Chapter 3: Chapter 3
Chapter 3: First Rights
Kahina
The red silk of the chemise is a cold weight against my thighs, thin enough to show the outline of my ribs. Madame Eclaire designed this garment for a woman meant to be looked at, silent and yielding. On the other side of the locked door, the house operates in a steady hum of activity. Skirts rustle against the corridor walls, and the professional laughter of women rises over the music from the lower salon. A man shouts about a misplaced bottle of champagne, his voice sharp with the urgency of a customer accustomed to prompt service. I sit on the edge of the narrow bed, my spine rigid, my hands resting flat on my knees. My father taught me that a woman’s hands betray the secrets her face attempts to hide. My fingers remain still.
The holding room is small, smelling of heavy rose perfume and damp plaster. A single candle burns on the washstand, the flame flickering in the draft from the window. The walls are covered in red paper, peeling at the corners to reveal the grey stone beneath. I turn the facts over in my mind, seeking the leverage in this new arrangement. A week on a yacht is a stroke of fortune, regardless of its ugliness. The vessel represents a private theater, a contrast to the stone cells of Le Sanctuaire. On the yacht, the space is confined, the exit near, and the master of the boat is a young man whose habits are already clear.
My father’s court in the south was a place of high walls and cool tiled floors. He taught my sisters and me how to study the hands of the merchants as they signed the treaties. "A man’s eyes will lie to you," he would say, pacing the courtyard with his hands behind his back. "His mouth will tell you whatever story keeps him safe. But his hands are honest. Study how he holds his cup, how he handles his pen. The hands always tell the truth."

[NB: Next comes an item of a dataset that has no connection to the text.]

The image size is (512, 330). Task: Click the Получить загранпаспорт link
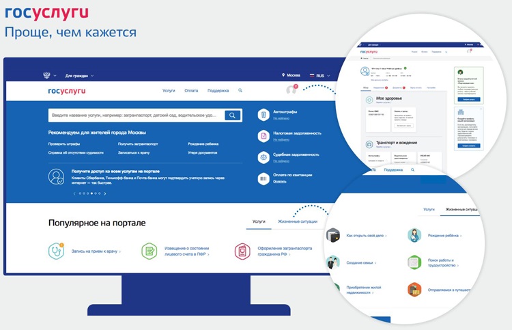(x=138, y=144)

Here, in Madame Eclaire's house, the hands of the men are greedy and careless. I heard them through the panels as they led me up the stairs: boots thudding on the boards, a palm slapping wet against skin. It is a market where everything has a price, and the buyers believe their gold makes them masters of the world.

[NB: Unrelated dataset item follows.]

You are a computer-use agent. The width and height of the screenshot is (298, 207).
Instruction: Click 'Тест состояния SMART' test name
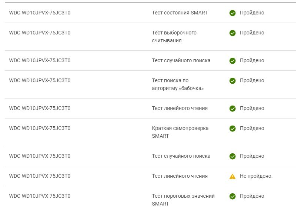pyautogui.click(x=180, y=13)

I remember the silver-haired man standing in the corner of the salon. His cuffs bore the same anchor mark I saw stamped on the foresail of the Marie-Claire. Madame Eclaire looked to him for permission before she accepted the gold from the dark-haired man. He is the owner of the brand, the merchant who claims my kingdom's cumin and saffron. The young playboy who bought my company is either his partner or his blind spot.
The brass lock clicks, and the door swings open. A girl in a grey linen dress enters, carrying a small tray with a pitcher of water and a clean glass. Her face is flat, and she looks at the washstand as she places the tray down.
"You leave at midday," she says, looking at the pitcher and not at me. "The master of the yacht is collecting you himself. The crew is already preparing the cabins."
"And the master of the yacht?" I ask, my voice formal.
The girl shrugs, smoothing her apron. "Nico? He is a soft touch. He turns away when the girls weep. If you cry enough, he will probably buy you a dress and leave you in the cabin."
A slow, wicked smile rises to my lips. If he expects a weeping captive to soothe his rich-boy conscience, he purchased the wrong princess. I will let him look. I will let him talk, allowing him to believe he holds the leash, while I search his cabinets and slip his secrets from his pockets. He can open doors I cannot, and I intend to learn which ones.
The door closes, the key turning in the lock once more. I kneel on the cold floorboards, reaching under the low frame of the bed. My fingers find the small splinter of pine I pried from the saffron crate on the quay. The wood is rough, the black ink of the anchor mark scraping against my thumb. I press the wood into my palm, the sharp edge digging into my skin. The pain holds the memory of my youngest sister in place. I remember her face as they dragged her toward the boat on the southern quay, her green dress torn, her voice lost in the wind. I refuse to set the memory down.
I stand up, brushing the dust from my knees. The red silk chemise is still cold against my skin, but it is only thread. I remain a princess, independent of the coin Nico paid. I am the woman who stays.
The dark-haired man on the yacht has an exceptionally good face, a detail I admit only to myself in the dark of this room. He is either the key to the door or another lock. If he is the key, I will turn him. If he is a lock, I will have to break him.